What the task requires →
Line by line, copy out the data below exactly.

Information supplied →
++++++++
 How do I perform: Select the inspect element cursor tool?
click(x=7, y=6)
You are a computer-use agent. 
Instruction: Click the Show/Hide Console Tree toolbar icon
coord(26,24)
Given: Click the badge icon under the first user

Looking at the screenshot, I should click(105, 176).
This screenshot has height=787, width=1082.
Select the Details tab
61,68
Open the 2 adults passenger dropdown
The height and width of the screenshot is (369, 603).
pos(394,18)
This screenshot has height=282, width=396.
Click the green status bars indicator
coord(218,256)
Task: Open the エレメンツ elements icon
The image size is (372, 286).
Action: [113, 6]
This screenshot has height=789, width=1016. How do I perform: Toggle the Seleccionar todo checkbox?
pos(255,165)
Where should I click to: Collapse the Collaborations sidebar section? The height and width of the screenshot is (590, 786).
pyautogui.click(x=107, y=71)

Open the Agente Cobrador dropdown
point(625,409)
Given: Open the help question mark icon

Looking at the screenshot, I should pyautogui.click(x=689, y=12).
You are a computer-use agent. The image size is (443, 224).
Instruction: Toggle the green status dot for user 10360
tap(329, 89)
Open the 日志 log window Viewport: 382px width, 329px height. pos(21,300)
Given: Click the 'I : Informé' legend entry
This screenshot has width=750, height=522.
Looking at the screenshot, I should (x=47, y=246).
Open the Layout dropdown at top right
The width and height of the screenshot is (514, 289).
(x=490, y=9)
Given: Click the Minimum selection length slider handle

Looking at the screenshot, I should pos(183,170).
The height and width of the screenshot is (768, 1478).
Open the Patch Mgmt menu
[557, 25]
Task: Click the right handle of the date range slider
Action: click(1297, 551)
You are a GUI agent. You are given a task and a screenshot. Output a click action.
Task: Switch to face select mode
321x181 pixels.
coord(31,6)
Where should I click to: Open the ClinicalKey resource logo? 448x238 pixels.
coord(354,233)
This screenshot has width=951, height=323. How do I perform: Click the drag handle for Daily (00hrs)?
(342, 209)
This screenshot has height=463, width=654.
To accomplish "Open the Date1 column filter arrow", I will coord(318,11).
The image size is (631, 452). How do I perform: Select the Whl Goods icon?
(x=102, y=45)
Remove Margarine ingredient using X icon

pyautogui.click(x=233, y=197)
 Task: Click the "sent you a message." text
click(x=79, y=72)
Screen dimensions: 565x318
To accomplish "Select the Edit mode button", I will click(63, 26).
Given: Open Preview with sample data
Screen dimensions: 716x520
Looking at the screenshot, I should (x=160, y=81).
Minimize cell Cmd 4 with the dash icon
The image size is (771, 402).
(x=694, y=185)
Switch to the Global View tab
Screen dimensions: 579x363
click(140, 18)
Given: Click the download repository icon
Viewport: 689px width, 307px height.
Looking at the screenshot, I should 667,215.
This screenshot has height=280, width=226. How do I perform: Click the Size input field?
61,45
++++++++
Output →
 How do I perform: Select the inspect element cursor tool?
click(x=7, y=6)
You are a computer-use agent. 
Instruction: Click the Show/Hide Console Tree toolbar icon
coord(26,24)
Given: Click the badge icon under the first user

Looking at the screenshot, I should click(105, 176).
This screenshot has height=787, width=1082.
Select the Details tab
61,68
Open the 2 adults passenger dropdown
The height and width of the screenshot is (369, 603).
pos(394,18)
This screenshot has height=282, width=396.
Click the green status bars indicator
coord(218,256)
Task: Open the エレメンツ elements icon
The image size is (372, 286).
Action: [113, 6]
This screenshot has height=789, width=1016. How do I perform: Toggle the Seleccionar todo checkbox?
pos(255,165)
Where should I click to: Collapse the Collaborations sidebar section? The height and width of the screenshot is (590, 786).
pyautogui.click(x=107, y=71)

Open the Agente Cobrador dropdown
point(625,409)
Given: Open the help question mark icon

Looking at the screenshot, I should pyautogui.click(x=689, y=12).
You are a computer-use agent. The image size is (443, 224).
Instruction: Toggle the green status dot for user 10360
tap(329, 89)
Open the 日志 log window Viewport: 382px width, 329px height. pos(21,300)
Given: Click the 'I : Informé' legend entry
This screenshot has width=750, height=522.
Looking at the screenshot, I should (x=47, y=246).
Open the Layout dropdown at top right
The width and height of the screenshot is (514, 289).
(x=490, y=9)
Given: Click the Minimum selection length slider handle

Looking at the screenshot, I should pos(183,170).
The height and width of the screenshot is (768, 1478).
Open the Patch Mgmt menu
[557, 25]
Task: Click the right handle of the date range slider
Action: click(1297, 551)
You are a GUI agent. You are given a task and a screenshot. Output a click action.
Task: Switch to face select mode
321x181 pixels.
coord(31,6)
Where should I click to: Open the ClinicalKey resource logo? 448x238 pixels.
coord(354,233)
This screenshot has width=951, height=323. How do I perform: Click the drag handle for Daily (00hrs)?
(342, 209)
This screenshot has height=463, width=654.
To accomplish "Open the Date1 column filter arrow", I will coord(318,11).
The image size is (631, 452). How do I perform: Select the Whl Goods icon?
(x=102, y=45)
Remove Margarine ingredient using X icon

pyautogui.click(x=233, y=197)
 Task: Click the "sent you a message." text
click(x=79, y=72)
Screen dimensions: 565x318
To accomplish "Select the Edit mode button", I will click(63, 26).
Given: Open Preview with sample data
Screen dimensions: 716x520
Looking at the screenshot, I should (x=160, y=81).
Minimize cell Cmd 4 with the dash icon
The image size is (771, 402).
(x=694, y=185)
Switch to the Global View tab
Screen dimensions: 579x363
click(140, 18)
Given: Click the download repository icon
Viewport: 689px width, 307px height.
Looking at the screenshot, I should 667,215.
This screenshot has height=280, width=226. How do I perform: Click the Size input field?
61,45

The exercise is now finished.